あとをついていく男も、それを咎める様子も不思議がる様子もない。
「たまたま気が向いたんだよ。文句でも?」
「二時間の間に気が変わって、俺はなんてラッキーな男なんだろうなぁ」
全然そんなことは思ってなさそうな平坦な口調でそう言うと、男はごろん、とベッドに横になった。
「わたしを放っておいて寝る気か?」
「せっかくうとうとしかけたところだったんだ」
「チェーンなんて掛けて寝るからいけないんだ。女の子じゃあるまいし。そうすれば勝手に入って来たのに」
「はいはい、俺が悪ぅございました」
「……本当に、可愛くない」
「お前に言われたくないな」
軽口の応酬をしていても既に半分夢の中に入ってしまっている男の横に、上着を脱いで潜り込む。
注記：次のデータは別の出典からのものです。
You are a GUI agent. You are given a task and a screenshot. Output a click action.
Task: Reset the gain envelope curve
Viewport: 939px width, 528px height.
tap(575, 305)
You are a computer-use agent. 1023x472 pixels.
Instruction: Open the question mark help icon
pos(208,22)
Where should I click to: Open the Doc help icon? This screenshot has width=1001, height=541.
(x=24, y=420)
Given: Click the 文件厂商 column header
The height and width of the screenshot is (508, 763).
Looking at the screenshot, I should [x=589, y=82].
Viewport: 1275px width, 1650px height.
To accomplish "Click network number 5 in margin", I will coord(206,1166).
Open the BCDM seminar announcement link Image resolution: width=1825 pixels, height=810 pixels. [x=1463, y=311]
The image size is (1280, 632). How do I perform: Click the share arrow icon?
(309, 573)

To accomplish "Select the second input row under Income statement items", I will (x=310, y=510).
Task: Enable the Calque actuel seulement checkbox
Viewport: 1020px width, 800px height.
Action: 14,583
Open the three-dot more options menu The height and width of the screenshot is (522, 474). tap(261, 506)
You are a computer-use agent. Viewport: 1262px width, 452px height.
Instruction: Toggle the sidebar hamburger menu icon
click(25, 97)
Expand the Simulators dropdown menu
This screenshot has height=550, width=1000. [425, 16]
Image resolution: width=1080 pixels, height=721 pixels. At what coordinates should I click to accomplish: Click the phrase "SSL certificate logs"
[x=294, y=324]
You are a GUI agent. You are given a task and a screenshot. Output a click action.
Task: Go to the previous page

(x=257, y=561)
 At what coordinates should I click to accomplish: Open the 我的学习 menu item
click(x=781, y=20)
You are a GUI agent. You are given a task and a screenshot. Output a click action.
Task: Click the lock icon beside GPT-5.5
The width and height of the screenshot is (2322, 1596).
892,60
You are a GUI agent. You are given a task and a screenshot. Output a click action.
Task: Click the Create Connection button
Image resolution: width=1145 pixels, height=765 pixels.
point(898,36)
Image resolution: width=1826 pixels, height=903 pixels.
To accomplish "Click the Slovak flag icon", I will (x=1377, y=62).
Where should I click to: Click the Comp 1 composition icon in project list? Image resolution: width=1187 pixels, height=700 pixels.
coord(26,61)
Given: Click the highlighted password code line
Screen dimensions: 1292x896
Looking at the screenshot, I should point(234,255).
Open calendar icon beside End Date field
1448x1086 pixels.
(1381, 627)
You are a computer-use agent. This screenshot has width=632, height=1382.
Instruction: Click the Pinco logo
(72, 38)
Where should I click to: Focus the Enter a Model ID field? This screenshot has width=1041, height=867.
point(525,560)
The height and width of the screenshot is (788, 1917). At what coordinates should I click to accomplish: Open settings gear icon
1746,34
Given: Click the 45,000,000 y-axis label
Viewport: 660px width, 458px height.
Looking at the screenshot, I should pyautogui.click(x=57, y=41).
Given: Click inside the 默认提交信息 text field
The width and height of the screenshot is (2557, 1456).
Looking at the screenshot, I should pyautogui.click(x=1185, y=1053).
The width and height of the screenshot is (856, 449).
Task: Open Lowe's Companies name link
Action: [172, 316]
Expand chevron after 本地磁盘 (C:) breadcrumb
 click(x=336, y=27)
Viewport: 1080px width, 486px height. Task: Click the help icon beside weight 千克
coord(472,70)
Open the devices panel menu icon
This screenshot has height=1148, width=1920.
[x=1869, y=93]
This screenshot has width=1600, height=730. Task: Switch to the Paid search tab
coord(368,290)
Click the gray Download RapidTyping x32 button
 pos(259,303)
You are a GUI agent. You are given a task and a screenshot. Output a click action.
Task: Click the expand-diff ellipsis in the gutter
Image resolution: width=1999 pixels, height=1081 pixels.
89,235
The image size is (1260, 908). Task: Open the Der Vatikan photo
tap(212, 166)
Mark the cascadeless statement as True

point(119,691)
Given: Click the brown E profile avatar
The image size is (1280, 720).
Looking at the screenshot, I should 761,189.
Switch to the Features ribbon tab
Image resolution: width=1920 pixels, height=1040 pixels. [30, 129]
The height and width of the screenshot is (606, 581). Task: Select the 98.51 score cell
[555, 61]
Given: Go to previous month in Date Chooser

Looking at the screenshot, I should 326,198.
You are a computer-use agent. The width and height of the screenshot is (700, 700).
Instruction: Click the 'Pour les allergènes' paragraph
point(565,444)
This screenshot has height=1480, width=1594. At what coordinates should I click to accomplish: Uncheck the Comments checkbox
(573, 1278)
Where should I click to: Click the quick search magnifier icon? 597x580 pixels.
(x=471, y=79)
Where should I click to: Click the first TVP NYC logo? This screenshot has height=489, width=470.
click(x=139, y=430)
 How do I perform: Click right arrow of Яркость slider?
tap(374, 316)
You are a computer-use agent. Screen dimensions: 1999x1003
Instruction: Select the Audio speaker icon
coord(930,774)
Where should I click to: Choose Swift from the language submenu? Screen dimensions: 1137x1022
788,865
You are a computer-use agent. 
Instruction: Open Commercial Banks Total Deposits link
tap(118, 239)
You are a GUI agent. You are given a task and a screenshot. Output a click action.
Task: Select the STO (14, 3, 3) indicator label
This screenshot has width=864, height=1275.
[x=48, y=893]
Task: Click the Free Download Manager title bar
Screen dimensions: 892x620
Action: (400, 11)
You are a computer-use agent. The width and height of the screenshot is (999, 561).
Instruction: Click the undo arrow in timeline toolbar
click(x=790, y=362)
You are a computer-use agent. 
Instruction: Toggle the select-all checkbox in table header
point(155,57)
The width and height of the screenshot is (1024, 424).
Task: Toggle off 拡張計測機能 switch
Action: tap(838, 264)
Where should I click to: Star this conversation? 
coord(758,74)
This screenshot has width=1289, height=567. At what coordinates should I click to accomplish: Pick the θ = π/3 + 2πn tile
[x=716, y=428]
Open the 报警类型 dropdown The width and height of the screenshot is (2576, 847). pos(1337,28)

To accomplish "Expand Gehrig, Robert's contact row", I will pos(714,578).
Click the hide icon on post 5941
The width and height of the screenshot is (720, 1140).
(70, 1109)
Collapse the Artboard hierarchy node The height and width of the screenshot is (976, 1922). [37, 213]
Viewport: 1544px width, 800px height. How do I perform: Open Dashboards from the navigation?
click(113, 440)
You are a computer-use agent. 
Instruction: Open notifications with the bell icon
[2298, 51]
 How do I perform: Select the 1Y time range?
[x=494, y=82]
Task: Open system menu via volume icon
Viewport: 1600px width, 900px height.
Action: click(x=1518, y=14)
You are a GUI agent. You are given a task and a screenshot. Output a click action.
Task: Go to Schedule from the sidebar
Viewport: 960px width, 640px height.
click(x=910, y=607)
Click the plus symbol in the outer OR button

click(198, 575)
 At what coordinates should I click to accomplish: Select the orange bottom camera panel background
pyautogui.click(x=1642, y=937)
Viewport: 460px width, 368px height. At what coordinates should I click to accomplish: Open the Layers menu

「……お前なぁ……上着だけじゃなくて下も脱げ。その上等なスーツが皺になるぞ」
「なら寝巻きくらい寄越せ」
「その辺に入ってるスウェットでも、好きに着てろ」
「シルクのパジャマくらい用意しておけ。気の利かない男だな」
「お前がここに着て、服なんか着てたことがあったかよ」
背中を向けて寝る体勢の男の肩を掴んでこちらを向かせる。
「──じゃあ、脱がせてくれ」
端正な容貌を上から見下ろし、形の良い唇を持ち上げると、黒い瞳が呆れた色を浮かべた。
「……お前のその体力はどこから来るんだ」
化け物か、と呟く男に、水色の瞳が悪戯っぽく煌く。
「──『姫始め』と、いこうじゃないか」
「……使い物にならなくても知らんぞ」
「わたし相手に勃たない役立たずなんて、切り落としてやろう」
「……っとに……我が儘だな」
深くため息を吐いて額を押さえる男に、ナシアスはにっこりと微笑んだ。
「────そんな男が好きなくせに」
陽はまだ昇り始めたばかりだった。
「あの……シェラ」
呼びかけると、一瞬はっとした表情を浮かべたシェラはむすっと口を引き結び、踵を返してエントランスホールへと向かった。
慌ててそのあとを追いかける。
「シェラ!」
「朝から大きな声を出さないで下さい」
「……ごめんなさい、あの」
「何ですか」
「誤解です」
「誤解? 何が」
言葉のやり取りをしていても、ちらりともこちらを見ようとしない銀髪の佳人に、ヴァンツァーは困惑の表情を浮かべた──とはいえ、その顔は帽子と眼鏡に大半を隠されていたのだが。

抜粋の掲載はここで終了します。